In conclusion, we established clinically relevant steroid refractory GVHD murine models. Although we have not shown any critical mechanisms, developing a model is the key first steps. We propose using this model to better understand the pathophysiology of SR-GVHD and to develop new therapeutic and prophylactic GVHD strategies.

Materials and Methods

Mice

C57BL/6 (B6, H-2b, CD45.2+), B6 Ly5.2 (H-2b, CD45.1+), B6D2F1 (H-2b/d), and C3H.sw (H-2b) mice were purchased from the Jackson Laboratory (Bar Harbor, ME, USA). All animals were cared for according to regulations reviewed and approved by the University Committee on Use and Care of Animals of the University of Michigan, based on University Laboratory Animal Medicine guidelines.
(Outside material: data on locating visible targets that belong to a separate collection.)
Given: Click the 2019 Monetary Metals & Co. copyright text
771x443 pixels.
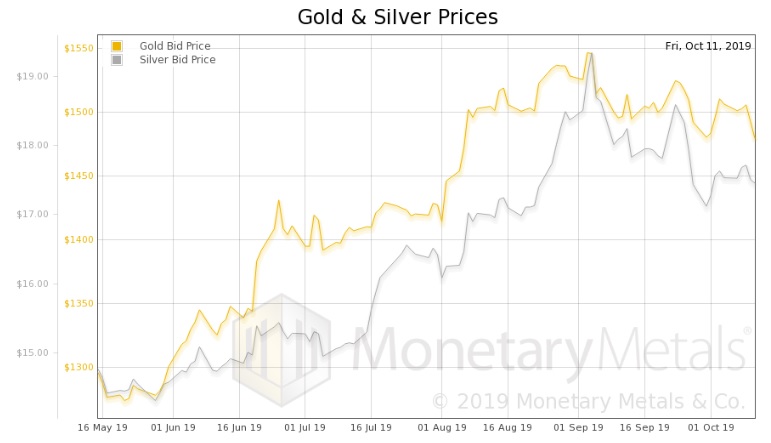Looking at the screenshot, I should click(x=588, y=402).
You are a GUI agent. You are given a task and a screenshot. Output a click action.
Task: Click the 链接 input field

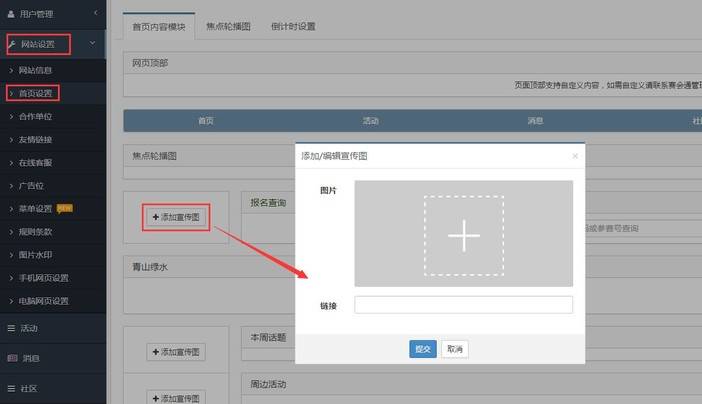click(x=463, y=305)
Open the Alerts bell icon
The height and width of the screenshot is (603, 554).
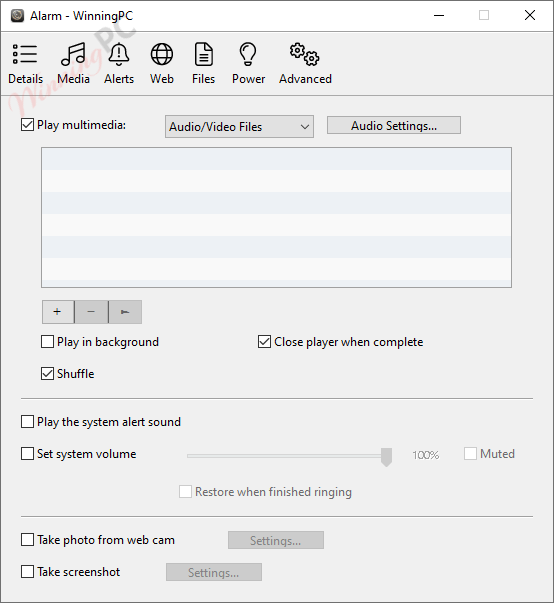pos(119,54)
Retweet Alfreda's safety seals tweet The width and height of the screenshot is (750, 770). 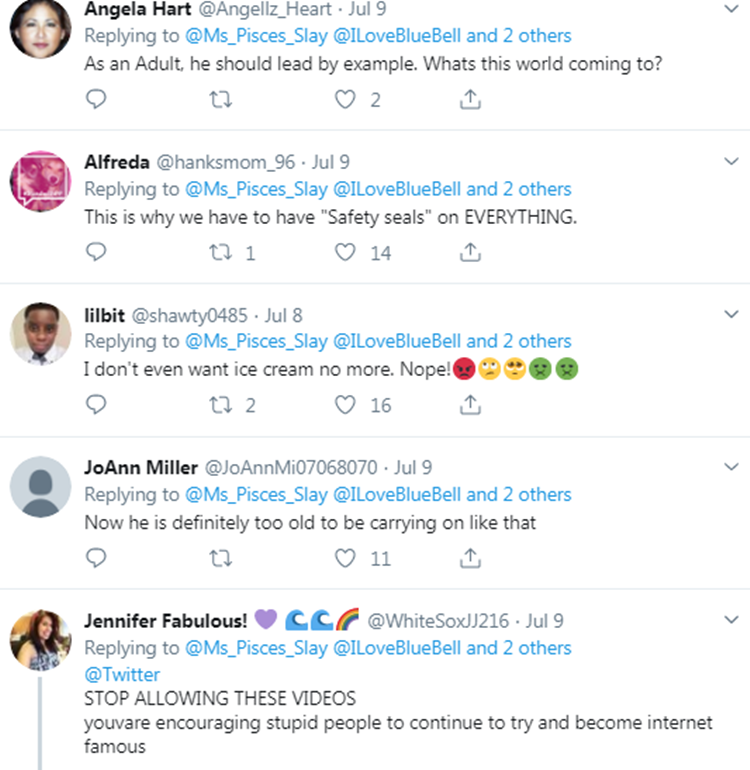[x=221, y=252]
Bone marrow transplantation (BMT)

BMTs were performed as previously described using well established models16,17,18. Briefly, splenic T cells from donors were enriched with autoMACS (Miltenyi Biotec, Bergisch Gladbach, Germany) utilizing CD90.2 microbeads (Miltenyi Biotec), and bone marrow (BM) was harvested from donor femurs and tibias. B6 and B6D2F1 animals were used as recipients and received 10–11 Gy (137Cs source) on day −1 and 3 × 106 CD90.2+ T cells along with 5 × 106 BM cells from either syngeneic (B6 or B6D2F1) or allogeneic (C3H.sw or B6) donors on day 0.
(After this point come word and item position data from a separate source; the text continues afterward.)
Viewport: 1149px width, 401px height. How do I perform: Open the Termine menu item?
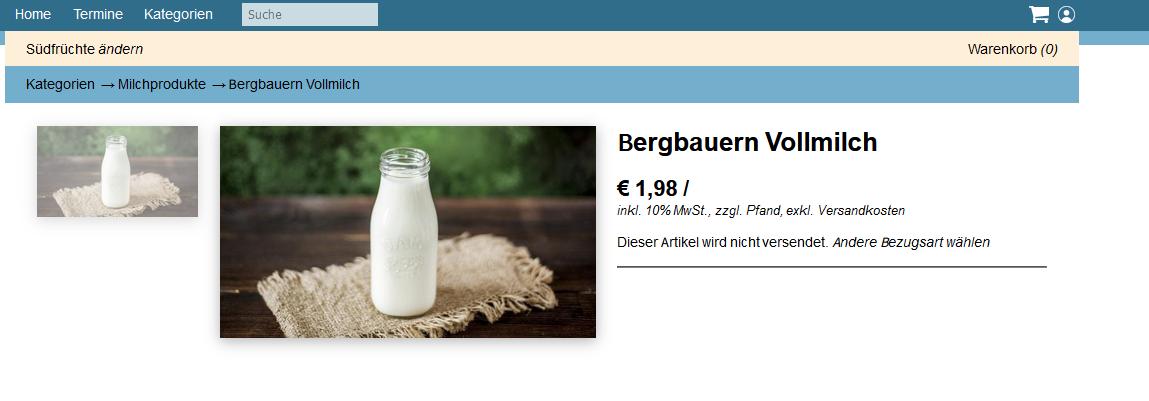point(98,14)
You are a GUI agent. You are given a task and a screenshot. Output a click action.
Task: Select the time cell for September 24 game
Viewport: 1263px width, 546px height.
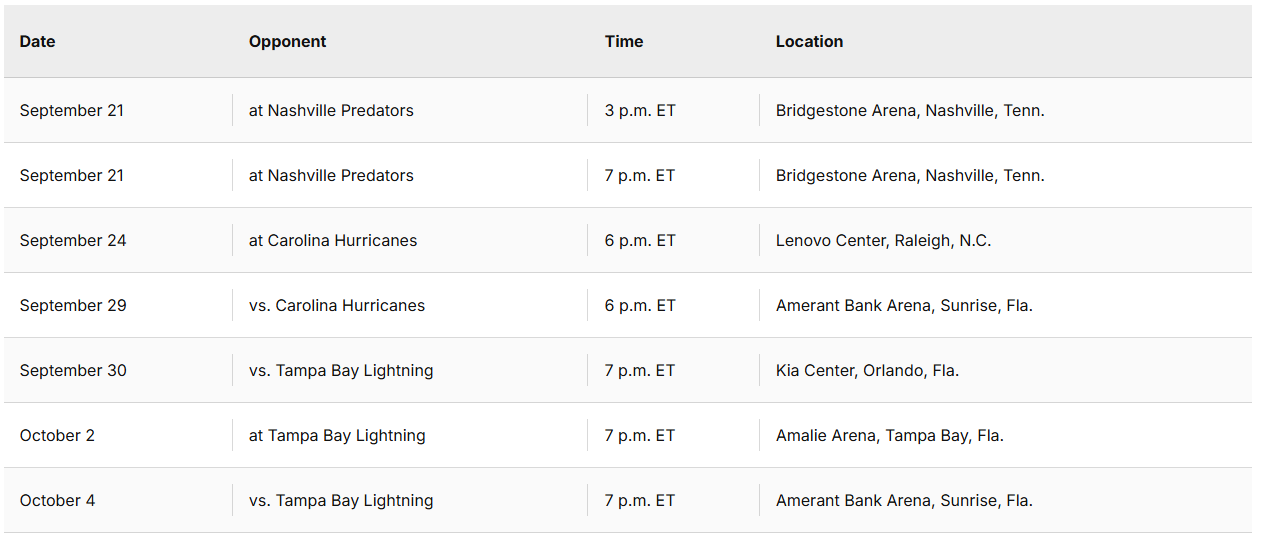point(640,241)
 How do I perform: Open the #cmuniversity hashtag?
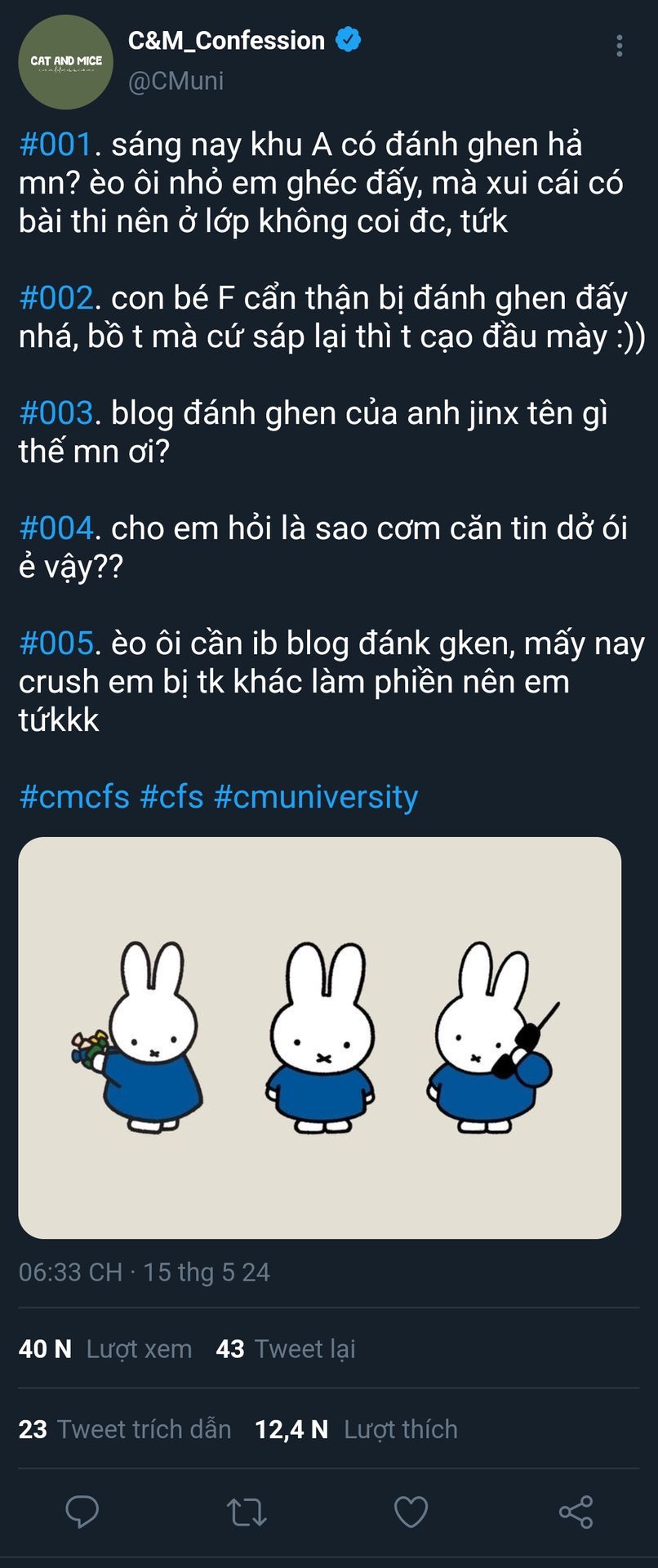point(316,796)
Systemic and histopathological analysis of GVHD

We monitored survival after allo-HCT daily and assessed the degree of clinical GVHD weekly, as described previously19. Histopathological analysis of the liver, gastrointestinal (GI) tract, lung, and skin, which are the primary GVHD target organs, was performed as described previously20 utilizing a semiquantitative scoring system implemented by a single pathologist (Chen Liu)20. After scoring, the codes were broken, and the data compiled.

Fluorescence-activated cell sorting (FACS) analyses

FACS analyses were performed as previously described21,22. Briefly, to analyze donor T cell or myeloid cell expansion and activation markers, splenocytes from transplanted animals were resuspended in FACS wash buffer (2% bovine serum albumin (BSA) in phosphate buffered saline (PBS)) and stained with conjugated monoclonal antibodies (moAbs). The following antibodies were used: FITC-conjugated moAbs to mouse CD45.1 (clone SF1–1.1) and CD229.1 (clone 30C7); PerCP-Cy5.5-conjugated moAbs to mouse CD4 (clone GK1.5), CD8 (clone 53–6.7) and CD11c (clone N418); PE-conjugated moAbs to mouse CD69 (clone H1.2F3), CD62L (clone MEL-14), and CD11b (clone M1/70); and APC-conjugated moAbs to mouse CD44 (clone IM7) and CD25 (clone PC61). All antibodies were purchased from Biolegend (San Diego, CA) except the FITC anti-CD229.1, which was purchased from BD bioscience (San Diego, CA). After staining, the cells were washed twice and fixed with 2% formaldehyde as described previously21. Cells were analyzed using a BD Accuri C6 flow cytometer (BD Bioscience). For intracellular cytokine staining, cells were permeabilized after fixation and stained with PE-conjugated IFN-γ (clone XMG1.2, Biolenegd) and granzyme B (clone NGZB, eBioscience), APC-conjugated IL-17A (clone TC11–18H10.1, Biolegend) and perforin (clone eBioOMAK-D, eBioscience) according to manufacturer’s protocol.

Cytokine enzyme-linked immunosorbent assay (ELISA)

Concentrations of IFN-γ and IL-17A were measured in the serum by ELISA with specific anti-mouse MoAbs for capture and detection utilizing BD OptEIATM (IFN-γ; BD Biosciences) or ELISA MAXTM (IL-17A; Biolegend). Assays were performed according to each manufacturer’s protocol and read at 450 nm using a microplate reader (Model 3550; Bio-Rad Labs, Hercules, CA). All samples and standards were run in duplicate.

Statistical analysis

Statistical significance was determined using the Mann-Whitney U test for in vitro data, and the Wilcoxon rank test for survival data. A p value <0.05 was considered statistically significant.